A Korean movie about zombies on a train takes the horror-thriller genre off the beaten track
BY ALVIN BULAONG CRUZ
Like the spread of a virus that threatens to infect the passengers on a train in the Korean apocalyptic thriller Train To Busan, the popularity of the movie itself was phenomenal, not only in Korea but in Manila as well.
Indeed, the movie has become so “viral” that as of this writing, Filipino viewers continue to flock to movie theaters, curious to know why this film has been drawing attention and making rave reviews.
The undead resurrected
For one thing, Train To Busan has redefined the horror-thriller genre in a way that gave new life to the undead – these beastly creatures we have seen so many times in countless zombie films and popular TV series.
Who could forget Night of the Living Dead, Dawn of the Dead, and Walking Dead? Just when you think you’ve seen it all and you’ve had enough of all the gore in zombie flicks, here comes yet another of this kind not from mainstream Hollywood but from a country known for big TV dramas.
So, just what sets Train To Busan apart from other zombie movies? The answer actually lies in these major factors that spell the difference between good horror movies and great horror movies: storyline, characterization, fear factor, timing, and art direction.
And if you’ve got all these under the masterful hands of a brilliant director, a cultic masterpiece is in the making.
Although it’s a zombie movie, the story of Train To Busan does not mainly revolve around zombies. It’s the story of the other characters who have to grapple with their own personal “monsters” that gives a realistic and human dimension to the film.

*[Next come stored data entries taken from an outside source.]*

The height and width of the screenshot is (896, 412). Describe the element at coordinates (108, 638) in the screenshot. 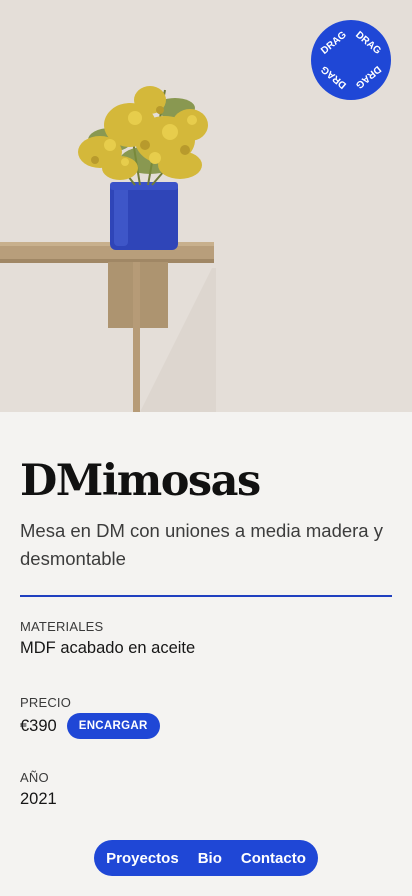

I see `field-materiales: MATERIALES MDF acabado en aceite` at that location.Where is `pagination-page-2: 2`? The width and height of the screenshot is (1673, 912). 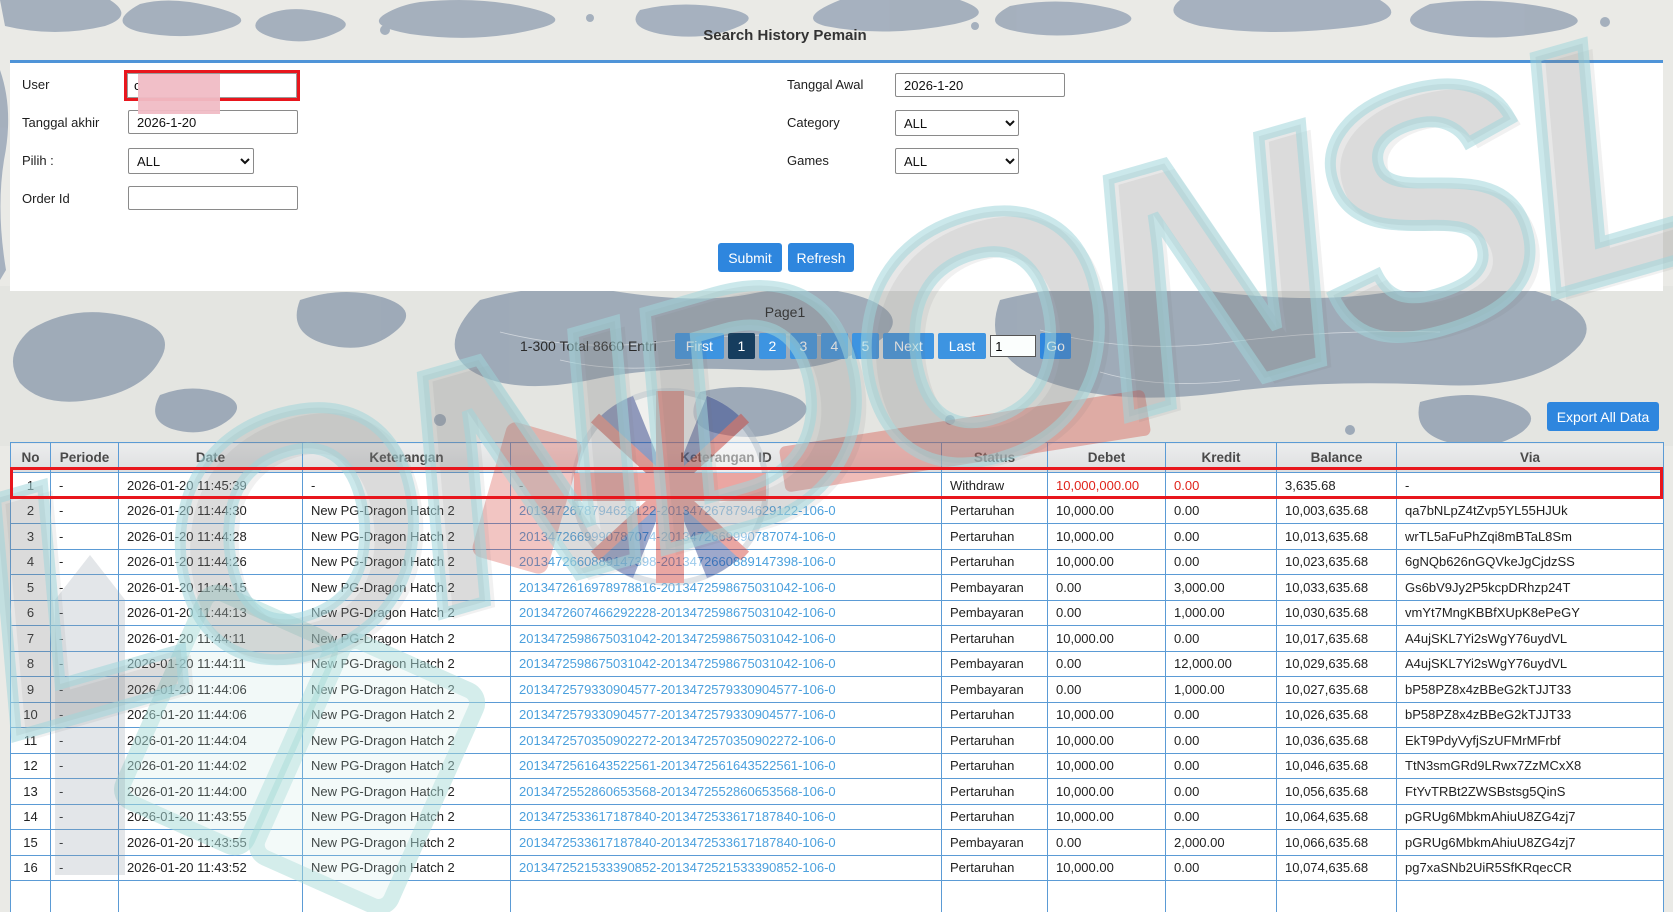 pagination-page-2: 2 is located at coordinates (772, 346).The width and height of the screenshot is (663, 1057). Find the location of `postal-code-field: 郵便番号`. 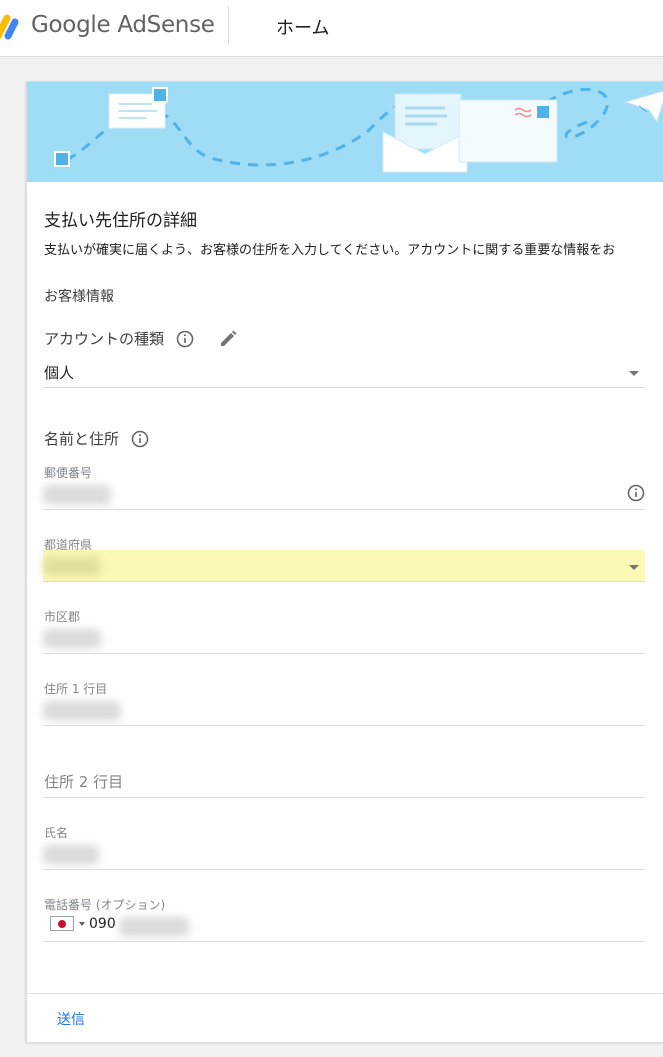

postal-code-field: 郵便番号 is located at coordinates (344, 486).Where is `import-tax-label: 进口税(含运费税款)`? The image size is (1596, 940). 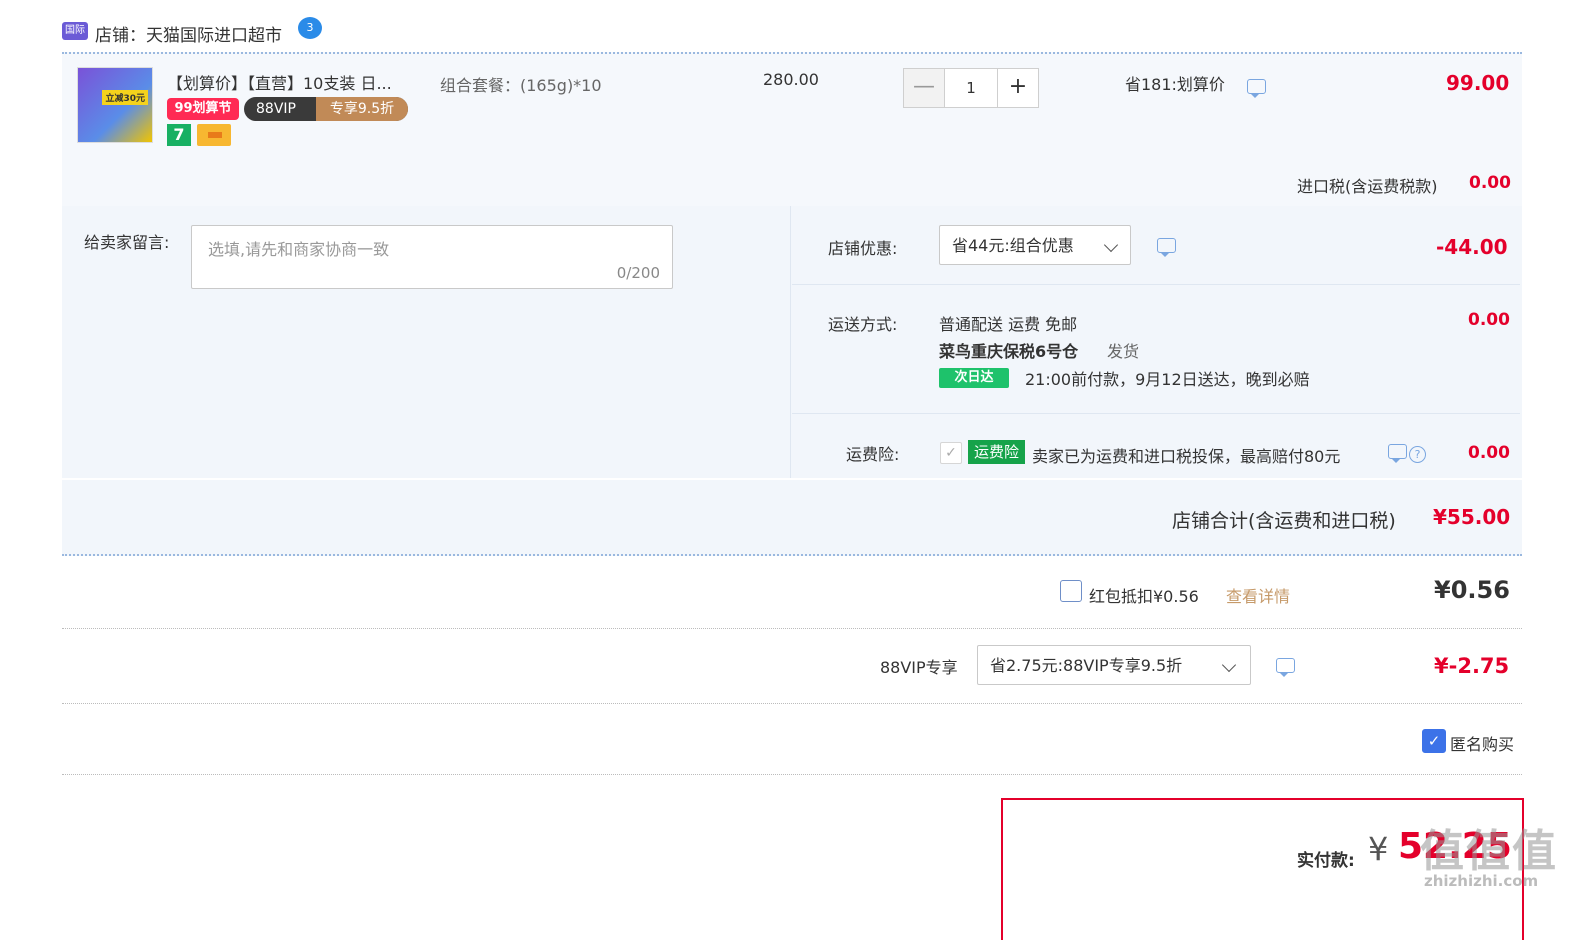 import-tax-label: 进口税(含运费税款) is located at coordinates (1368, 186).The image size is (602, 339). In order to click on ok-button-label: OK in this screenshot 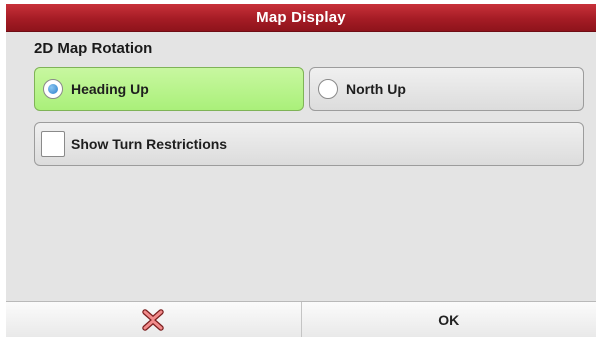, I will do `click(449, 320)`. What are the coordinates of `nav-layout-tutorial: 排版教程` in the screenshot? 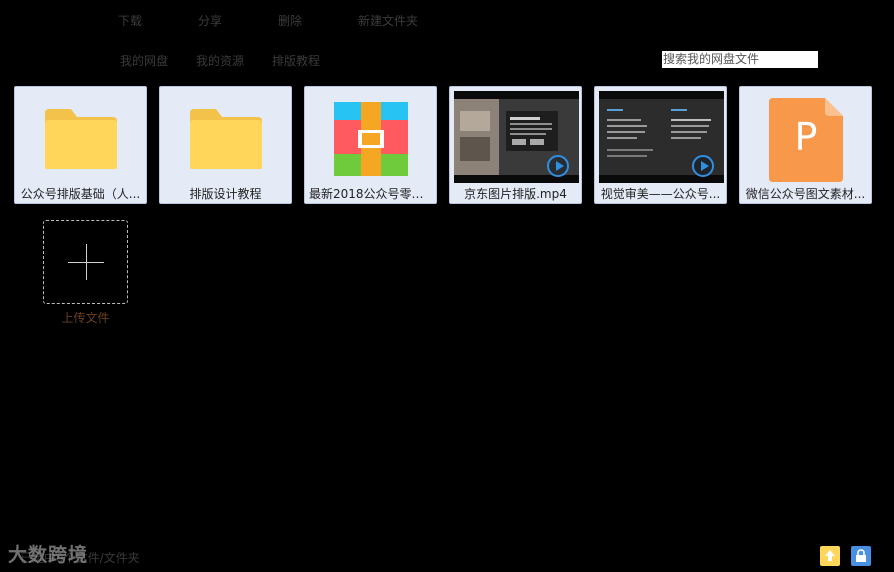 It's located at (296, 60).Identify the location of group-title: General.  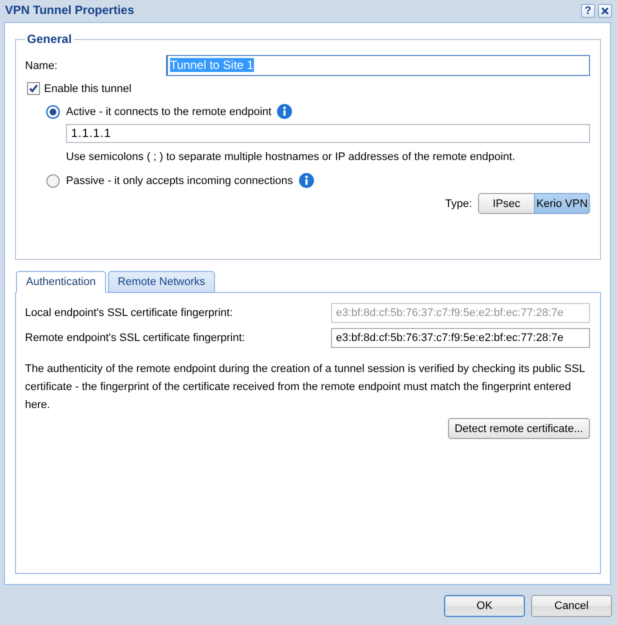
(50, 39).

A single father named Seok-woo (played with a great deal of sensitivity by popular Korean actor Gong Yoo), decides to take his daughter Suan (Kim Su-an) to Busan on her birthday to see her mother.
On the train, a series of strange events begin to unravel. In the eyes of a young girl who was raised to value kindness even in an unkind world, the danger that lurks inside the train seems less alarming than the apathy of the other passengers, including that of her own father. But as the chance for survival becomes more and more uncertain, the tie that binds father and daughter is the only thing that can save them.
Kim Su-an’s performance in the film is a revelation. She is both empathic and naïve as a young girl who is suddenly thrown into a conflict situation or crisis that brings out the best and the worst in the people around her. The movie’s final scene is her crowning glory.
Aside from the father and daughter, other characters in the film make it thrilling and at times entertaining to watch. For instance, the husband Sang-hwa (Ma Dong-Seok) is a natural comedian who charms the viewers with his witty one-liners.
There’s also the self-centered businessman whose real intention is overshadowed by his fears. Two old sisters about to be separated by the imminent tragedy, but not by destiny. All these characters face the same fate and have to make moral choices before it’s too late.
Although it’s safe to say it’s a horror film with a heart, Train To Busan is essentially a horror film. And as far as the scary scenes are concerned, the movie definitely lives up to what a horror or thriller is and should be: it scares you when you least expect it, and more importantly, it gets scarier scene after scene all the way to the end. For all its fear factor, taut storyline, and technical ingenuity, watching Train To Busan is absolutely one hell of a ride.